I knew, theoretically, that there is no one more trustworthy than God.  No one more worthy of developing a deep relationship with.  That doesn't mean I was capable of it, or that I didn't have a lot of bad old faith to confront, or fear that the Father I wanted to know was as cold and judgmental as I have (wrongly, but hurtfully) perceived other family relationships to be.

Even God has to earn our trust.  He gives us plenty of proof of his trustworthiness, and he is very patient with our need for it because I think he understands this better than we do.  Trust is only really learned by experience.  It comes when someone lives up to their press.  When they follow through on who they say they are or what they say they will do.

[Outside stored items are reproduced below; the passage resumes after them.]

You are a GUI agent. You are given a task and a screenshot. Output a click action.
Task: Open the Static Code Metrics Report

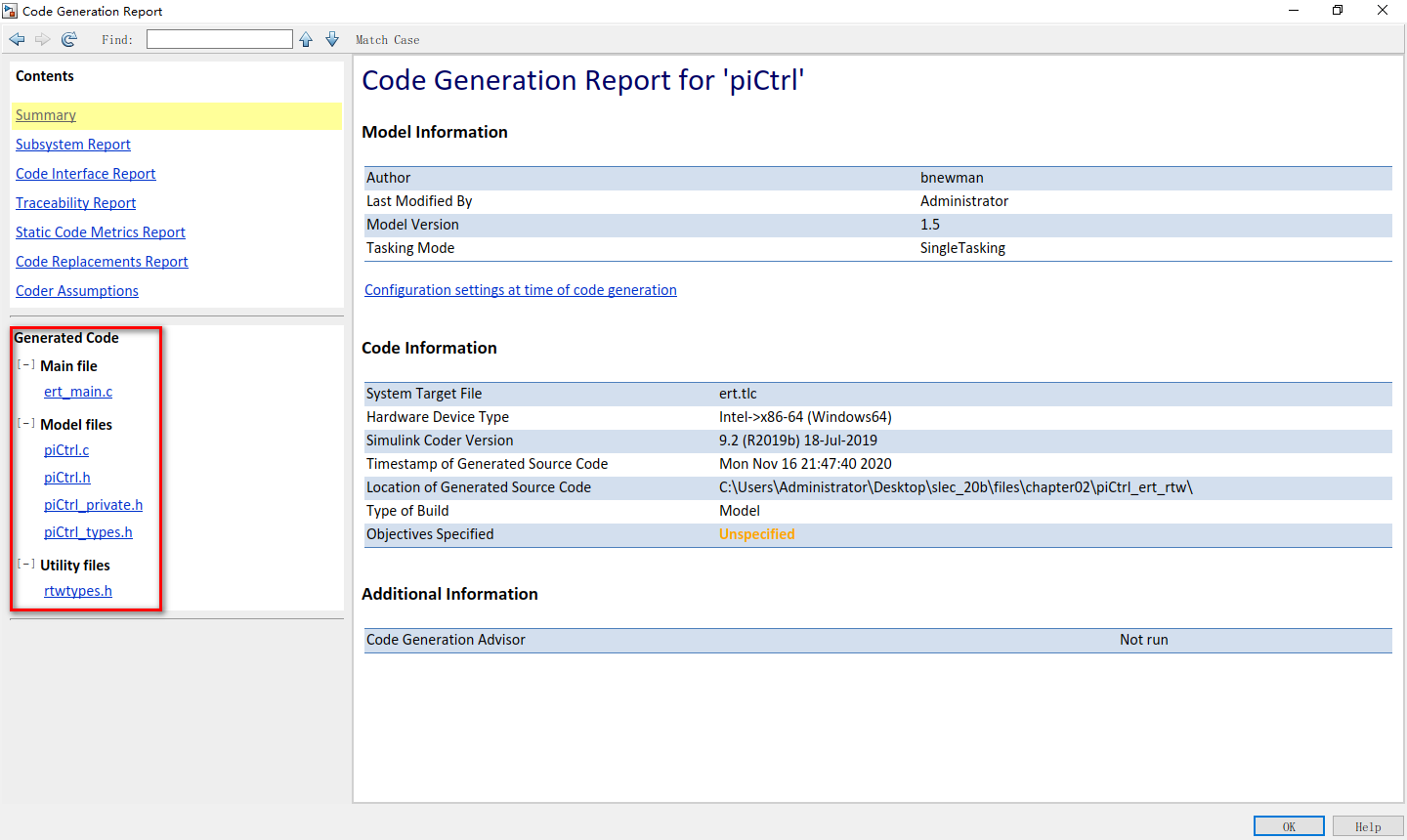click(x=100, y=231)
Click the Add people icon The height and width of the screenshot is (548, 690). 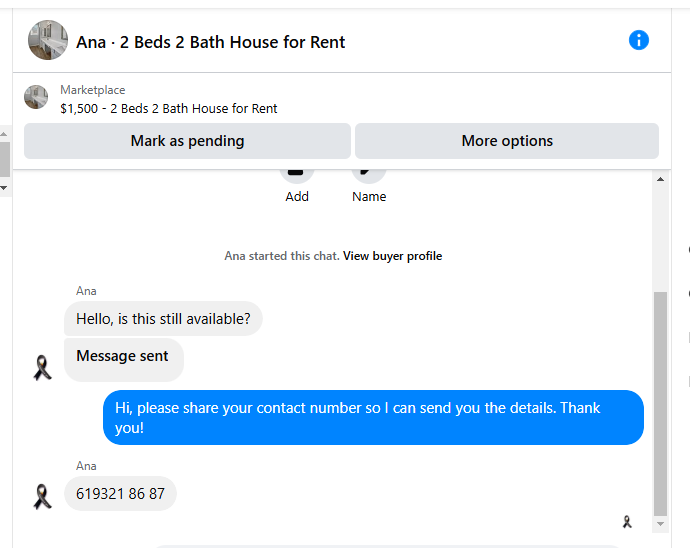297,170

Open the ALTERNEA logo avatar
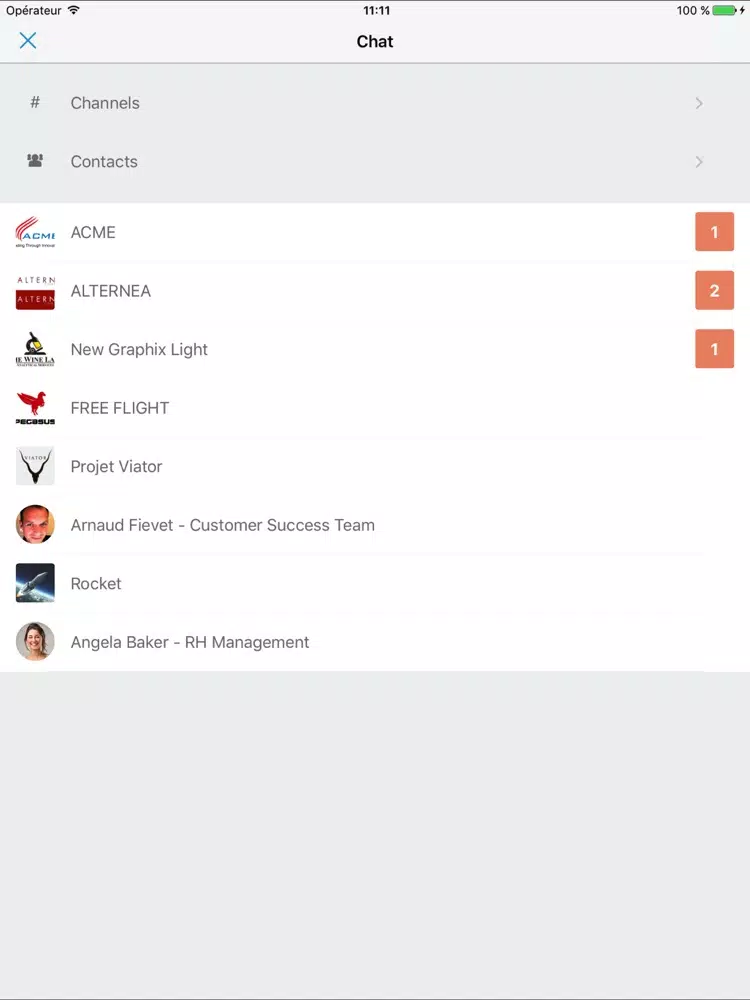click(35, 291)
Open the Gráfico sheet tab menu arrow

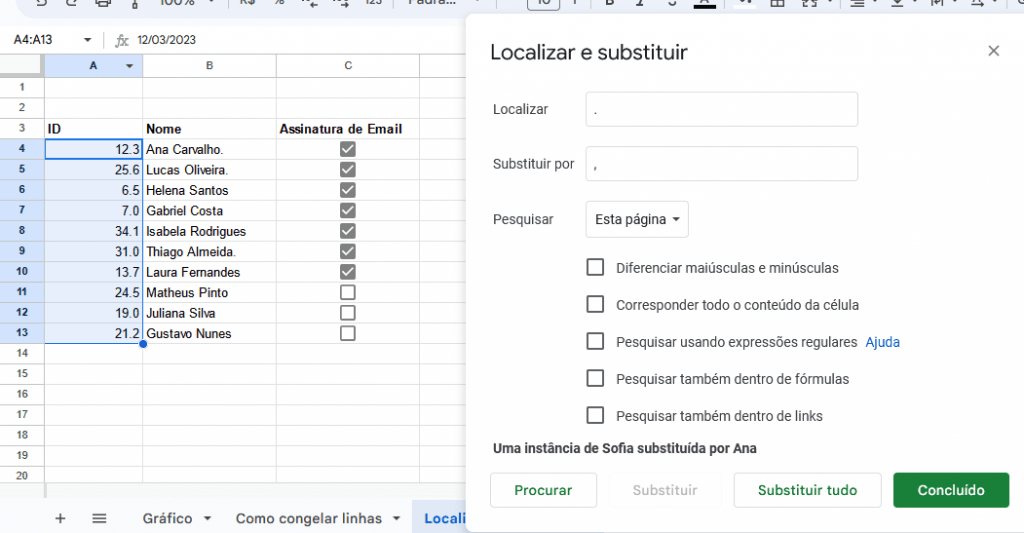point(207,519)
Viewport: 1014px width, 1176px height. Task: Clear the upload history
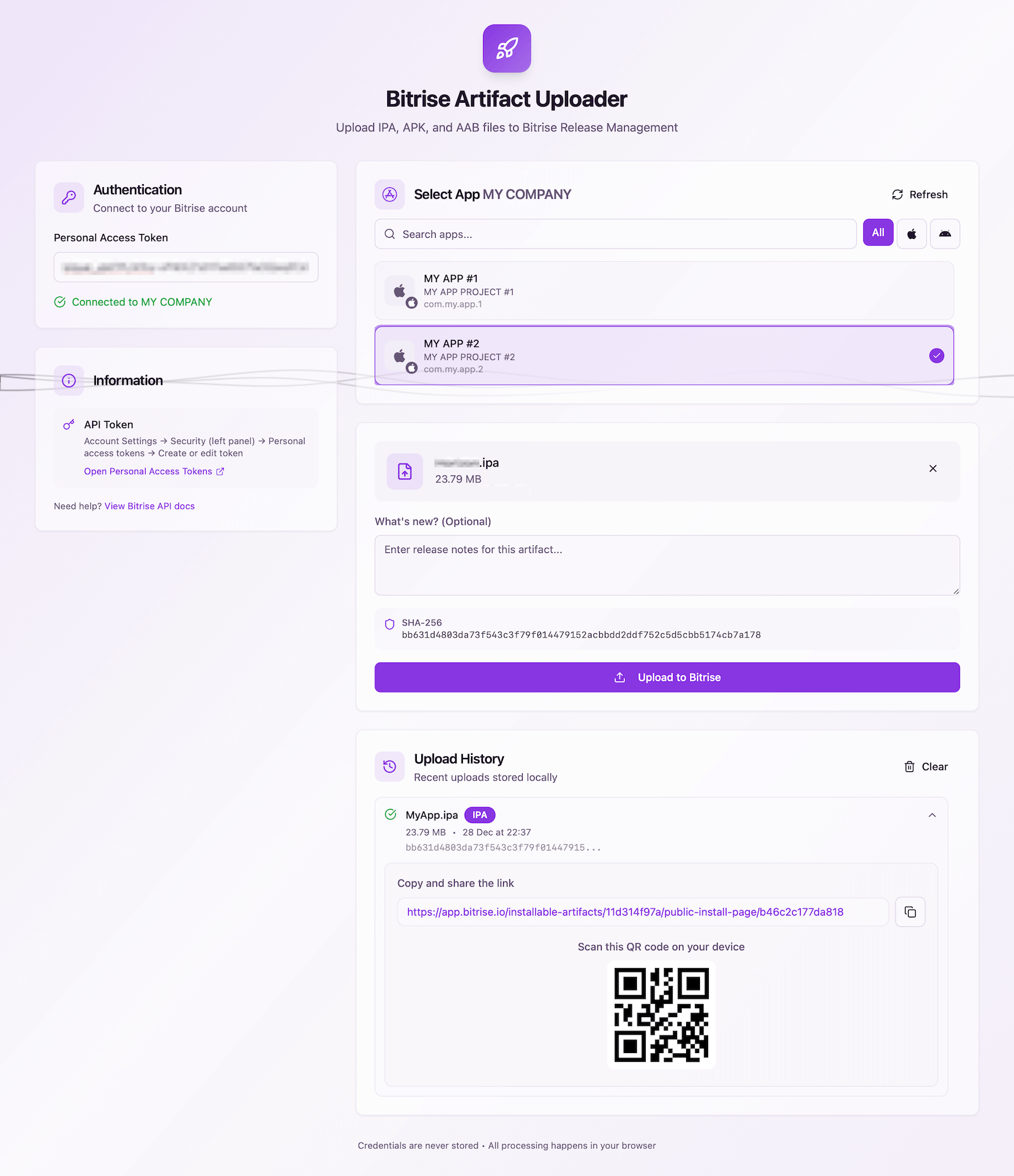pos(925,766)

I needed to experience God as trustworthy, and he gave me a theme for a year that would make me confront that.

2013 is over now.  My need to keep learning trust is not over, but nonetheless the calendar has changed and it's time for a new theme.

I realized in the middle of December that it was almost time to change the calendar and to choose a new Year Of.  Again, 2014 didn't need much thought, because I didn't choose it myself.  The theme came to me right away, though I still needed a little self-convincing to believe it is true.

2014 is the Year of Grace.

Why do I need convincing?  Why is this theme a challenge to me rather than a relief?  Because I am skeptical of grace.  I want badly for it to be real, and at the same time I brace myself against the possibility that it is not.  I want desperately for good things to come out of life, kind things, but I am always braced for hard blows.  I can never quite believe that kindness applies to me, me too.  I never quite believe in generosity and love that has enough space to include me, and is glad to do so.

Kindness, generosity, love.  A Year of Grace.  Please God, show me how all of these things are real and true.